What you are asked to do: Your job is to report every line of the entries that has "Capaddicts".

Data for the task:
#####

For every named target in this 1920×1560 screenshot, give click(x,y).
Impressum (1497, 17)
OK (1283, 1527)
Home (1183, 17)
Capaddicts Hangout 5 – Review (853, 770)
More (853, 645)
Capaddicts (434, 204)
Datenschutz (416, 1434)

#####

Output of the exercise:
Capaddicts Hangout 5 – Review (853, 770)
Capaddicts (434, 204)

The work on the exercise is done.